Given the right soil conditions, however, the next few weeks are a good time to lift and divide herbaceous perennials that need it (after three or four years).  Their best bits – the outside sections – should be replanted in compost-improved soil, and will re-establish themselves quickly before the temperature takes a nose dive next month.

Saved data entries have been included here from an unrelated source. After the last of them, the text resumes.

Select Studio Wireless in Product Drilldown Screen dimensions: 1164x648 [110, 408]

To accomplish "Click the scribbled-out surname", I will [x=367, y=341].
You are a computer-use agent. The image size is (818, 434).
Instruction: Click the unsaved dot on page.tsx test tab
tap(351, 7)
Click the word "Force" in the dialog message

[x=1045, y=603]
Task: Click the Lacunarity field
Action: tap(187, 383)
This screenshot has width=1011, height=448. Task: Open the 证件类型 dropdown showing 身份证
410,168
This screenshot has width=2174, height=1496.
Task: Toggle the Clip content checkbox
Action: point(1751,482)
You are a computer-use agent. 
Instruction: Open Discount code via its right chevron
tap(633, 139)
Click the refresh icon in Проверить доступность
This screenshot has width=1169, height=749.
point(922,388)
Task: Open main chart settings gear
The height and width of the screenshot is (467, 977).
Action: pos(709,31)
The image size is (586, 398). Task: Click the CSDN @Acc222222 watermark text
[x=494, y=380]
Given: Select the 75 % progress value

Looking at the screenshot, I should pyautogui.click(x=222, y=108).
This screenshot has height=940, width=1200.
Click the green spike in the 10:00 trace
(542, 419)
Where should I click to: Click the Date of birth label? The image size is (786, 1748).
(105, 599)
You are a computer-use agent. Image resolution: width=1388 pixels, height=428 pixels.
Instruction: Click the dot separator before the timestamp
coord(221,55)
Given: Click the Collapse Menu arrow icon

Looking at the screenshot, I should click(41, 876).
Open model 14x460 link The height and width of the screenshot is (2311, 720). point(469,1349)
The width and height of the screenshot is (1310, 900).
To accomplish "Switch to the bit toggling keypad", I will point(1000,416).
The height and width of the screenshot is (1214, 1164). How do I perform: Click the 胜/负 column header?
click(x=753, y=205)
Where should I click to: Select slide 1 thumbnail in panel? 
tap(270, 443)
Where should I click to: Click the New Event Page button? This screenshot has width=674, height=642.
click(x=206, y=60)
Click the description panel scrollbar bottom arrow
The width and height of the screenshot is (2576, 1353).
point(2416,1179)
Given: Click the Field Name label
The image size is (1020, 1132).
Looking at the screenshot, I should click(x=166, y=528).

It is now common practice not to cut back or disturb those plants that have ‘good winter structure’, or that provide birds with food - or just something to trapeze around on for fun.  As long as this year’s debris is cleared away and everything is shipshape by March, all will be well.

 

This is not a serious shrub-pruning time, however much we may want to ‘tidy’ them up.  Leave spring flowering shrubs such as Ceanothus and Hydrangeas well alone or you may find yourself cutting off the best flowering shoots.  Late flowerers such as Buddleias and Hypericums can be cut back by half if they are a real eyesore, and pruned properly  (down to a low, woody framework) at the correct time, in early spring.

 

November

Alarm bells should be ringing this month if you still have not planted your spring-flowering bulbs.

 

Tulips should definitely go in this month.  Plant them a few inches apart in rough, slightly disorganized groups and bury them really deeply – 6 inches down if you can.  This will put off all but the most energetic of squirrels, but if you have had a major problem in the past, bury a small piece of chicken wire between the bulbs and the soil surface.  They really, really don’t like that.

 

I absolutely adore tulips.  These are some combinations that work for me:  ‘Ballerina’ tulips with emerging shoots of Euphorbia griffithii ‘Dixter’.  ‘Spring Green’ tulips around the base of a white-barked Himalayan birch (Betula utilis ‘Jacquemontii).  Tall, white-and-green-flowered Allium nigrum with ‘White Triumphator’ tulips.

 

Daffodil, crocus and allium bulbs do better the earlier they are planted – September or October are ideal times, I have to say – but better late than never and they can still go in now.  Plant them all with at least twice their height’s worth of soil over their heads.

 

If bulbs are to be left alone to naturalize, sprinkle a little grit and slow-acting, long-lasting bonemeal under their bottoms at planting time for good measure.  And remember to mark where you have planted them.  I stick a few slim wooden kebab sticks in the ground around each ‘drift’ – quicker to do than write labels, and just visible enough for long enough to remind me not to plant anything else in what may seem, for the next few months, like a tantalizingly vacant spot.  You may think you will remember where everything is, but how many times have we all stuck our spades through our bulbs, I wonder?

 

December

With masses of autumn leaves finally stowed away in chicken wire cages where, in around 18 months time they will have become useful humus-rich leafmould, thoughts turn at last to another important December job: Roses.

 

Although bush roses that need winter attention don’t get a look in until February, I generally aim to prune my climbing roses by Christmas.  Mine are fairly young, so pruning is mainly a question of tying in some of the best new long growth (that I steered in the right direction while still sappy and pliable) to add to the permanent framework, and cutting back the shorter side shoots that bore flowers to within two or three ‘eyes’ – leaf scars – of their ‘mother’ branches.  Next spring, the dormant eyes will sprout and eventually become shoots that will in turn bear flowers on their tips.  Mature climbing roses need slightly more radical surgery: Some of the older, browner parts of the basic framework should be cut out each year, to encourage the rose to make some new framework growth that will flower with more ‘oomph’ than the old.

 

Ramblers, identifiable by their single, showy flush of flowers in July and massive unruly growth thereafter, are a different kettle of fish.  In restricted spaces, some of the excessive growth may now need to be cut away completely.  But care must be taken to save some of the long new shoots and tie them down, since they will carry the best of next year’s flowers.  If ramblers are cut back and disciplined (by the ‘neat and tidy’ brigade…) as if they are climbers, flowering next summer may be a bit pathetic.